# Activity:
Every record must appear in the response exactly as given.

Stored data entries
::::

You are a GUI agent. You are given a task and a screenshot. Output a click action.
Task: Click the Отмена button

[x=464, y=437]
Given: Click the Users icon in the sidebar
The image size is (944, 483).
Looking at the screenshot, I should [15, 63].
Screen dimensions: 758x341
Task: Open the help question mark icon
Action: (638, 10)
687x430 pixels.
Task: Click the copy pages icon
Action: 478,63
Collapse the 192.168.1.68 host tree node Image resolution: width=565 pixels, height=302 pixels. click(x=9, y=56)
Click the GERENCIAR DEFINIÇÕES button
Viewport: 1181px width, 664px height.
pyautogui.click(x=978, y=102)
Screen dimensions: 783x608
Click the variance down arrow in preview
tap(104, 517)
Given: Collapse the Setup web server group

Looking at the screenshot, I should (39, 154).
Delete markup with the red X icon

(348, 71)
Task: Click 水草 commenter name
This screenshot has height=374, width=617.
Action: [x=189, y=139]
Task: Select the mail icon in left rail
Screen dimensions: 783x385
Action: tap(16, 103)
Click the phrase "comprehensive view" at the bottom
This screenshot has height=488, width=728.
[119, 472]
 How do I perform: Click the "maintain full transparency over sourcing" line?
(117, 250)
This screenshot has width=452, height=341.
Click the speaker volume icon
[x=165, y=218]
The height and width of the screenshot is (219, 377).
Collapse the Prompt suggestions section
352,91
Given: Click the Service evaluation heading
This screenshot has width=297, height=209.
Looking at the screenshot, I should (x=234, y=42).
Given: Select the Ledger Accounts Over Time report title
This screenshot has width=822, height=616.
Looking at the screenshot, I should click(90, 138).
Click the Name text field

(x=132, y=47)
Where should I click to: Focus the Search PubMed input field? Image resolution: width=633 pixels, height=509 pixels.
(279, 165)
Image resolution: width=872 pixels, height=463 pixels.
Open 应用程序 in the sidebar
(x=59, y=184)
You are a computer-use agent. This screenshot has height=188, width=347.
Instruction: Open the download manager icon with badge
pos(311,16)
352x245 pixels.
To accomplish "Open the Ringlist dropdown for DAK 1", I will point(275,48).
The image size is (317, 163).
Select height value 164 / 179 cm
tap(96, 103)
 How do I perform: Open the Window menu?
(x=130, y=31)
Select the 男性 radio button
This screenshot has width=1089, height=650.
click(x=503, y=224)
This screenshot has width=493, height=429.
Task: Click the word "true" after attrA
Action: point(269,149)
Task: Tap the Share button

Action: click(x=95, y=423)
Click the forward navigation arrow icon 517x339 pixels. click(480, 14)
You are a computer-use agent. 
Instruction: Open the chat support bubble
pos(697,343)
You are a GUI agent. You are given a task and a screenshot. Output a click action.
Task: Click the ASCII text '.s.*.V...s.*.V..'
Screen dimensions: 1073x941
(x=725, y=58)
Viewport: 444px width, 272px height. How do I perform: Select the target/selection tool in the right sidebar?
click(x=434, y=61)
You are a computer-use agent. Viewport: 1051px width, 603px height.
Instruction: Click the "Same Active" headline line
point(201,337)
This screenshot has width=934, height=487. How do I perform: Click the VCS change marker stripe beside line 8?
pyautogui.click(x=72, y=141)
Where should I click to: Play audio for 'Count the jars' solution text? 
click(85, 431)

::::

# Expected answer:
You are a GUI agent. You are given a task and a screenshot. Output a click action.
Task: Click the Отмена button

[x=464, y=437]
Given: Click the Users icon in the sidebar
The image size is (944, 483).
Looking at the screenshot, I should [15, 63].
Screen dimensions: 758x341
Task: Open the help question mark icon
Action: (638, 10)
687x430 pixels.
Task: Click the copy pages icon
Action: 478,63
Collapse the 192.168.1.68 host tree node Image resolution: width=565 pixels, height=302 pixels. click(x=9, y=56)
Click the GERENCIAR DEFINIÇÕES button
Viewport: 1181px width, 664px height.
pyautogui.click(x=978, y=102)
Screen dimensions: 783x608
Click the variance down arrow in preview
tap(104, 517)
Given: Collapse the Setup web server group

Looking at the screenshot, I should (39, 154).
Delete markup with the red X icon

(348, 71)
Task: Click 水草 commenter name
This screenshot has height=374, width=617.
Action: [x=189, y=139]
Task: Select the mail icon in left rail
Screen dimensions: 783x385
Action: tap(16, 103)
Click the phrase "comprehensive view" at the bottom
This screenshot has height=488, width=728.
[119, 472]
 How do I perform: Click the "maintain full transparency over sourcing" line?
(117, 250)
This screenshot has width=452, height=341.
Click the speaker volume icon
[x=165, y=218]
The height and width of the screenshot is (219, 377).
Collapse the Prompt suggestions section
352,91
Given: Click the Service evaluation heading
This screenshot has width=297, height=209.
Looking at the screenshot, I should (x=234, y=42).
Given: Select the Ledger Accounts Over Time report title
This screenshot has width=822, height=616.
Looking at the screenshot, I should click(90, 138).
Click the Name text field

(x=132, y=47)
Where should I click to: Focus the Search PubMed input field? Image resolution: width=633 pixels, height=509 pixels.
(279, 165)
Image resolution: width=872 pixels, height=463 pixels.
Open 应用程序 in the sidebar
(x=59, y=184)
You are a computer-use agent. This screenshot has height=188, width=347.
Instruction: Open the download manager icon with badge
pos(311,16)
352x245 pixels.
To accomplish "Open the Ringlist dropdown for DAK 1", I will point(275,48).
The image size is (317, 163).
Select height value 164 / 179 cm
tap(96, 103)
 How do I perform: Open the Window menu?
(x=130, y=31)
Select the 男性 radio button
This screenshot has width=1089, height=650.
click(x=503, y=224)
This screenshot has width=493, height=429.
Task: Click the word "true" after attrA
Action: point(269,149)
Task: Tap the Share button

Action: click(x=95, y=423)
Click the forward navigation arrow icon 517x339 pixels. click(480, 14)
You are a computer-use agent. 
Instruction: Open the chat support bubble
pos(697,343)
You are a GUI agent. You are given a task and a screenshot. Output a click action.
Task: Click the ASCII text '.s.*.V...s.*.V..'
Screen dimensions: 1073x941
(x=725, y=58)
Viewport: 444px width, 272px height. How do I perform: Select the target/selection tool in the right sidebar?
click(x=434, y=61)
You are a computer-use agent. Viewport: 1051px width, 603px height.
Instruction: Click the "Same Active" headline line
point(201,337)
This screenshot has width=934, height=487. How do I perform: Click the VCS change marker stripe beside line 8?
pyautogui.click(x=72, y=141)
Where should I click to: Play audio for 'Count the jars' solution text? 
click(85, 431)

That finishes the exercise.